Amaya, Nux'u gözlemlerken sessiz kaldı. Birkaç dakika önce tanıştığı biriyle böyle bir şeyi paylaşmaması gerektiğini biliyordu, ancak nedense içgüdüleri ona bu kişiye cevap vermesini söylüyordu.
'Ne olursa olsun, ona söylersem hiçbir şey değişmeyecek.'
Bu düşünceyle başını salladı.
"Evet, haklısın; üzerimde lanet yok.
Her şey fiziksel yapımdan kaynaklanıyor. Mana'yı geliştirmek için normal bir geliştirme tekniği kullanamıyorum.
Başlangıçta bunu yapabiliyordum, ancak ölümlülerin sınırlarını aşıp başlangıç seviyesinde bir uygulayıcı olmak karmaşık bir süreç, bunu yapmak için uygun bir tekniğe ihtiyacım var."
"Peki ya sana dokunulamayacağına dair inanç ne olacak?" diye sordu Nux.
Nux'un sorusuna cevap vermek yerine, Amaya bir hançer aldı ve parmağını kesti.
Nux, yarasından Kara Sis çıktığını görünce inanamayıp gözlerini genişletti. Sadece 3 saniye sonra Sis kayboldu ve kan çıktı.
"Bu benim fiziksel yapımdan kaynaklanıyor, çok fazla bilgim yok ama vücudumda bu Kara Sis var ve bu Sis zehirli özelliklere sahip.
Bir ölümlü bu Sise dokunursa, korkunç bir şekilde ölür.
Bir uygulayıcı da bundan kurtulamaz.
Kral 'lanetin' gerçek olup olmadığını 'test ederken', İleri Aşama Kültivatörünü kullandı, ancak onun şeyinin başı benim özel noktamla temas ettiği anda, zehir vücudunu aşındırdı ve bayıldı.
1 ay sonra öldü ve vücudundan Kara Sis çıktı.
Kral elbette korkmuştu; kültivasyonuyla lanete direnebilse bile, bunun üzerinde bir etkisi olacağını biliyordu ve bunu ne olursa olsun kabul edemezdi.
Amaya cevap verdi.
Nedense normalden daha fazla konuştuğunu fark etmişti.
Bunun nedeninin, eşit biriyle konuşmak istemesi olabileceğini kısa sürede fark etti.

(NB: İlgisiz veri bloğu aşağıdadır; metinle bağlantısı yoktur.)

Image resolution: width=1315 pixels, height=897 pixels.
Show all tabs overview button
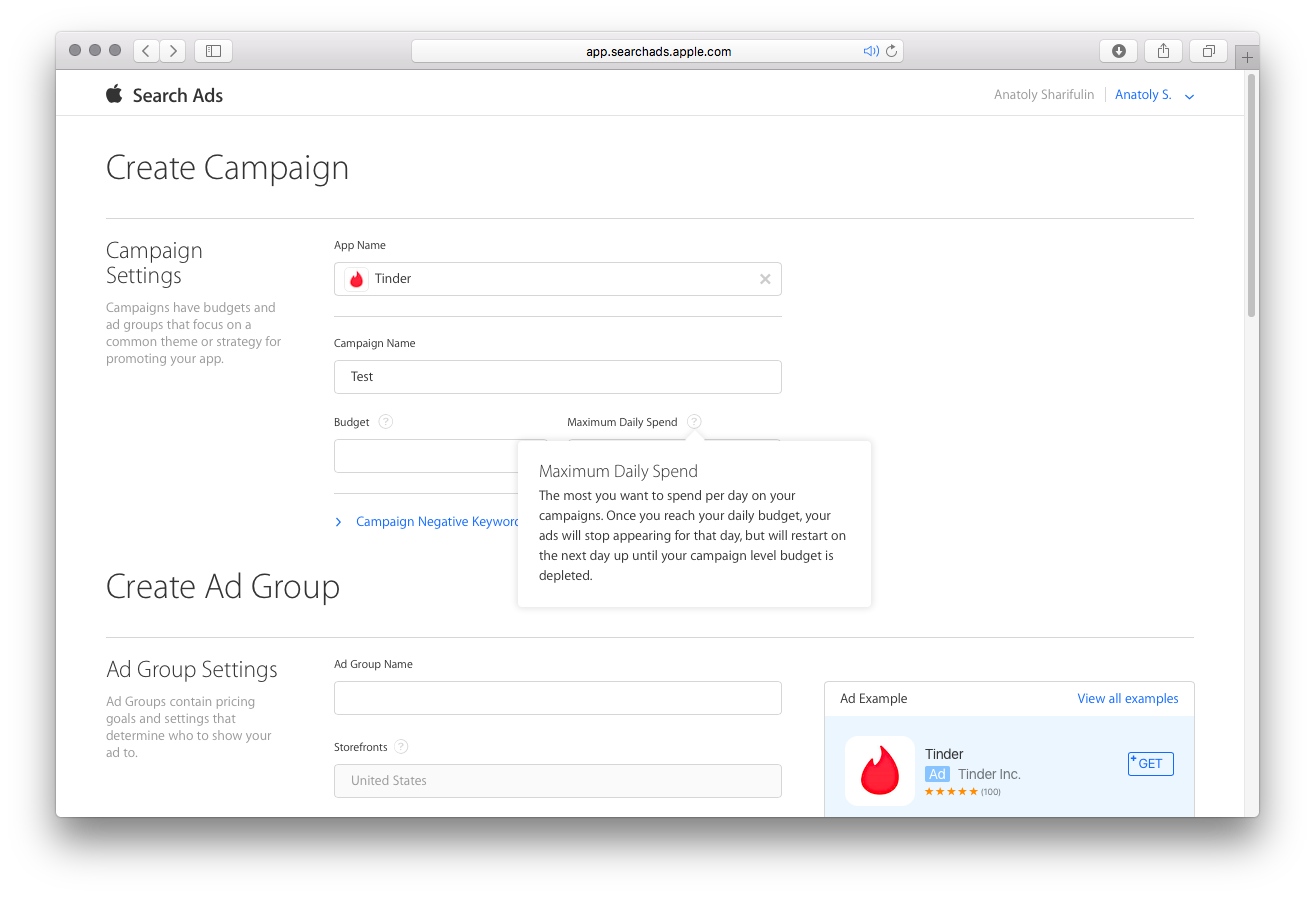1208,51
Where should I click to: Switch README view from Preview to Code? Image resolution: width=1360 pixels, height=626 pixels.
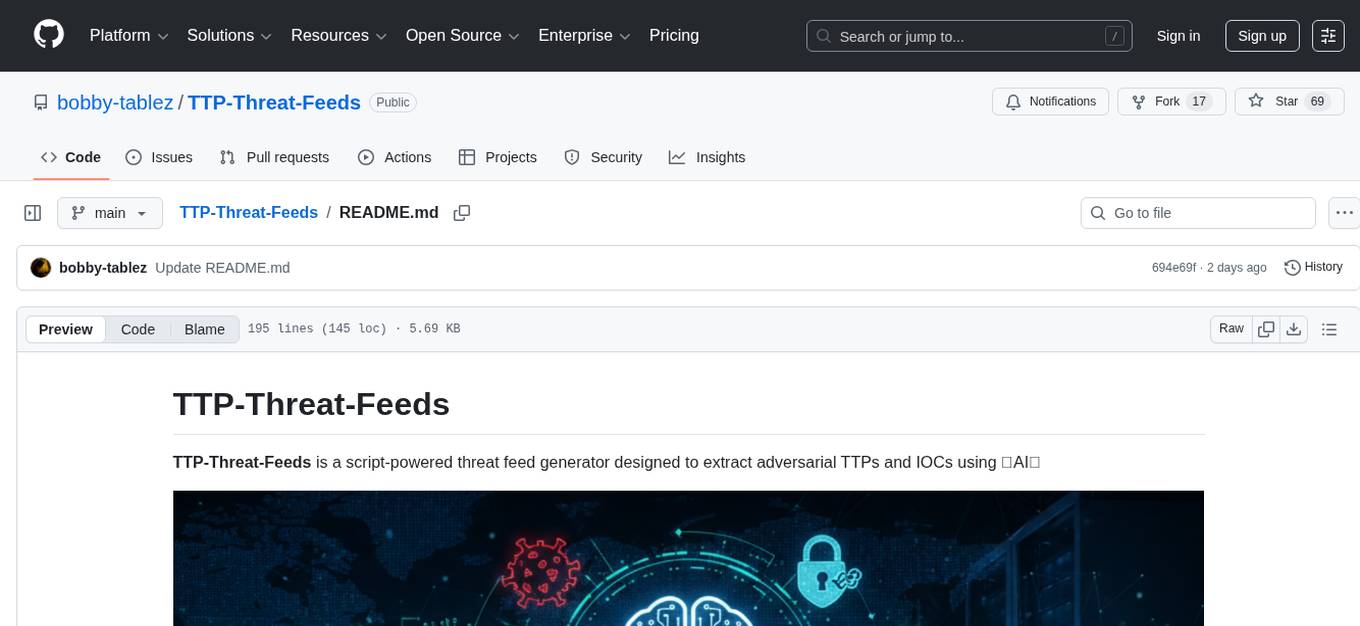137,329
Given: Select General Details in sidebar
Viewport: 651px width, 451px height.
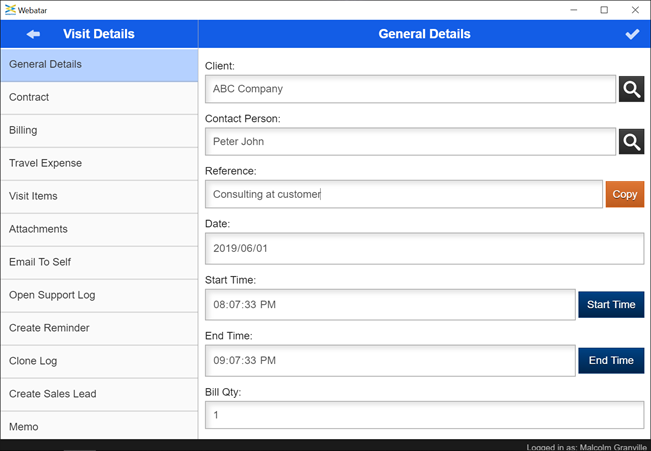Looking at the screenshot, I should click(x=99, y=65).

10 yıldır bu Kraliyet Sarayı'ndaydı, çoğu insan onu görmezden geliyordu ve Bin Bilgi Odası üyeleri ona son derece saygılı davranıyordu.
Hiç arkadaşı yoktu, konuşacak kimsesi yoktu ve 10 yıldır böyle yaşıyordu.
Ne kadar zeki ve akıllı olursa olsun, sonuçta o, 13 yaşından beri yalnız yaşayan 23 yaşında bir kadındı.
Nux, onunla eşit olarak konuşan ilk kişiydi, bu yüzden bu kadar çok konuştu.
Tabii ki, bunlar sadece onun düşünceleriydi, Nux bunu bilseydi, sadece omuz silkerdi.
"Hayır, ben sadece çok yakışıklıyım, görünüşümden etkilenmişsin, bu yüzden normalden daha fazla konuşuyorsun."
Böyle cevap verirdi.
"Yani, uygun bir yetiştirme tekniğin olduğu sürece 'lanet' kalkacak mı diyorsun?" diye sordu Nux.
"Evet. Kanıtı olmasa da, Başlangıç aşaması bir kültivatör olup Mana'yı kontrol etmeye başladığımda, bu Sisi'yi de kontrol edebileceğime eminim."
"Nasıl bu kadar eminsin?"
"Sadece biliyorum." Amaya'nın kesin bir cevabı yoktu.
Nux da bunu anlayabiliyordu, çünkü kendisi de aynı durumdaydı.
Onun yetenekleri de böyleydi.
Nedense, nasıl çalıştığını biliyordu.
Amaya'nın Kara Sis'i de benzer olmalı.
Aniden, Nux'un yüzünde küçük bir gülümseme belirdi ve sordu.
"Peki Amaya, sana uygun bir Kültivasyon Tekniği versem ne dersin? Bu iyiliğimi nasıl ödeyeceksin?"
Bölüm 188 : Bu iyiliği nasıl ödeyeceksin?